== Segment start ==

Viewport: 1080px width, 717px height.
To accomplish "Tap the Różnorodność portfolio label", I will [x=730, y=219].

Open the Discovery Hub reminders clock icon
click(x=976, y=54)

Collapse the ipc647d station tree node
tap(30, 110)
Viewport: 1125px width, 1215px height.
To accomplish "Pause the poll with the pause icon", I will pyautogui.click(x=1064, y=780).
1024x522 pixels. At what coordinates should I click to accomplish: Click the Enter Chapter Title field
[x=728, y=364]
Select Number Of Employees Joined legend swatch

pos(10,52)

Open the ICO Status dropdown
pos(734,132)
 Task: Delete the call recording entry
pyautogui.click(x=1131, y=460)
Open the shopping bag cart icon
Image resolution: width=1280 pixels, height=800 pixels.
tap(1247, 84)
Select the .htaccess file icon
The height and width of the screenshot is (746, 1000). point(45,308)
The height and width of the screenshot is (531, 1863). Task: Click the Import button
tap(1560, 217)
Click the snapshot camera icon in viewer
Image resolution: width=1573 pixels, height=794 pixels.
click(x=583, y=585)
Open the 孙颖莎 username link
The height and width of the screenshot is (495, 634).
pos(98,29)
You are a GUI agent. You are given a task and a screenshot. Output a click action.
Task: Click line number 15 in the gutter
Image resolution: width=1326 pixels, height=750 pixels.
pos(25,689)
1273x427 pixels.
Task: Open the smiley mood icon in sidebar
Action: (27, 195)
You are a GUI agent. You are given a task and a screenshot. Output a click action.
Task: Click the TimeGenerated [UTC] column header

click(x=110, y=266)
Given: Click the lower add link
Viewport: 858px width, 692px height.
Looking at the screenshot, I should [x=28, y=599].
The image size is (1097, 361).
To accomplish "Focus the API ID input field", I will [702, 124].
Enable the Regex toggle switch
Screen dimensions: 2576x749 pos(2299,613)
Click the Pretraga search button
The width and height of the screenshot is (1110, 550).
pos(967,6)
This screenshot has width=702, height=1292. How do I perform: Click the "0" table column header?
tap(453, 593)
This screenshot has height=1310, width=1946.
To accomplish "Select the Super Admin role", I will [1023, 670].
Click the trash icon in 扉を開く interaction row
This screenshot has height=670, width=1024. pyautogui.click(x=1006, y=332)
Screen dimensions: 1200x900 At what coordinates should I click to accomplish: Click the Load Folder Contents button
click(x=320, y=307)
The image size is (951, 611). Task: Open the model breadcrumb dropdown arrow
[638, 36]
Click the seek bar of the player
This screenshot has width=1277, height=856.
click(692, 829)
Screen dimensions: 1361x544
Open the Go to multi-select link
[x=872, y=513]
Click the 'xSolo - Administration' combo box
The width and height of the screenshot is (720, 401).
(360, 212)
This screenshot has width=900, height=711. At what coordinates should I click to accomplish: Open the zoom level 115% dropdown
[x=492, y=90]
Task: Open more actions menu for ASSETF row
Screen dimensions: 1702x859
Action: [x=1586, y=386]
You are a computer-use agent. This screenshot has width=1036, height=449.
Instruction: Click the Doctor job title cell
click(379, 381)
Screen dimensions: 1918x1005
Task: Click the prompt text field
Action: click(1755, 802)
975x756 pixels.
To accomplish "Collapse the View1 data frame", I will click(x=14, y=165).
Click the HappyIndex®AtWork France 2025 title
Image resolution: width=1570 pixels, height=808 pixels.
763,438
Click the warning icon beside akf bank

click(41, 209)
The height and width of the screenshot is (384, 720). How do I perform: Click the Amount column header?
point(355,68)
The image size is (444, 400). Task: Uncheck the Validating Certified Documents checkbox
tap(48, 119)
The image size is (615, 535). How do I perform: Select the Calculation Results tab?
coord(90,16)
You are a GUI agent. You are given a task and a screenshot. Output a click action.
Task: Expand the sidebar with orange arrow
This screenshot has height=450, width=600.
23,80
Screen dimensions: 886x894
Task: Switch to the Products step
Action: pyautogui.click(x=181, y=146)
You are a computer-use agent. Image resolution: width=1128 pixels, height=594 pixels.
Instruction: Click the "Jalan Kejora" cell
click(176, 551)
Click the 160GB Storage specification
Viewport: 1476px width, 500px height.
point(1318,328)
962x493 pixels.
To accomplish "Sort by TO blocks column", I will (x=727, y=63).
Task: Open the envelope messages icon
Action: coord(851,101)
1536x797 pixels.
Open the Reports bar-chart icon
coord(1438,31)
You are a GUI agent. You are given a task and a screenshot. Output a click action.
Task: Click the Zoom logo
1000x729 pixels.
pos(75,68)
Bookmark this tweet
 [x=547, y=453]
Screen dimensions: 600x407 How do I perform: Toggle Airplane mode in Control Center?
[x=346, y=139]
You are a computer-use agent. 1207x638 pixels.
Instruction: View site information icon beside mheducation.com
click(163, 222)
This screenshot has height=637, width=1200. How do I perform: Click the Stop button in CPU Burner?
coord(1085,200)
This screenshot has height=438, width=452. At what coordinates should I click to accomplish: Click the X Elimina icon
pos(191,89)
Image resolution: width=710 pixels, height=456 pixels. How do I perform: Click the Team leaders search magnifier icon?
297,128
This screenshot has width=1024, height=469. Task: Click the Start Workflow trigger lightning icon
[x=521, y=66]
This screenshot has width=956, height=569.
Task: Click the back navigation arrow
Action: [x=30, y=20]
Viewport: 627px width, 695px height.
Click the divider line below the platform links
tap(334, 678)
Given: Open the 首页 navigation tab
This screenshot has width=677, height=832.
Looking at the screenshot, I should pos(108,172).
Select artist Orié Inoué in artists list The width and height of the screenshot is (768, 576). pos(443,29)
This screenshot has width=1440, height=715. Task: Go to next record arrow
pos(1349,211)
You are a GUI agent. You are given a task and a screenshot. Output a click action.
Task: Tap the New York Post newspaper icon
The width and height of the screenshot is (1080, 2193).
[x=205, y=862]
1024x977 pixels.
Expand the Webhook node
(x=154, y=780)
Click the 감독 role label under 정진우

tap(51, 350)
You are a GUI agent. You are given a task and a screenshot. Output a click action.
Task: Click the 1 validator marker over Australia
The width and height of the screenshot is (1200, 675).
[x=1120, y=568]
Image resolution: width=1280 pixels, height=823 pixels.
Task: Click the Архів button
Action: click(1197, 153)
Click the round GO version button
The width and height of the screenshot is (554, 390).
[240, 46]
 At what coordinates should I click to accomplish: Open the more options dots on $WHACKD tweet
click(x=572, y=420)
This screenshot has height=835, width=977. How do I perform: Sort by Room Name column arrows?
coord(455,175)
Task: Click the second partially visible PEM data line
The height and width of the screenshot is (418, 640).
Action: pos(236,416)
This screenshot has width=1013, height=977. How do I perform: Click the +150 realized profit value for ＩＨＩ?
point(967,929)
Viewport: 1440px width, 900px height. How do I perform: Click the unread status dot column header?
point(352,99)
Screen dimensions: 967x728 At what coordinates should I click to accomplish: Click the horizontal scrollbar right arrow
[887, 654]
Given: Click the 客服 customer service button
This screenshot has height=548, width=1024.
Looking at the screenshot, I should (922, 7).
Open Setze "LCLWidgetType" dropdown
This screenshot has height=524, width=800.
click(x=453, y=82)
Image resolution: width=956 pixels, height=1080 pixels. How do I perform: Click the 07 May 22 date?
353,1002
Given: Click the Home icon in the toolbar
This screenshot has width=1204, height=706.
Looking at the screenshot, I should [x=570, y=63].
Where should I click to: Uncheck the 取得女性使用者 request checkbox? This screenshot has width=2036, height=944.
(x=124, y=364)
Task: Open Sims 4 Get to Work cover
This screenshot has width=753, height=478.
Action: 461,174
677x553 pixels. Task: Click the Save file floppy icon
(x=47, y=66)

== Segment end ==

Problem details: Please filter the entries for the word "computer" and copy the lines that have it.

Answer section:
You are a computer-use agent. This screenshot has width=1036, height=449.
You are a computer-use agent. Image resolution: width=1128 pixels, height=594 pixels.
You are a computer-use agent. 1207x638 pixels.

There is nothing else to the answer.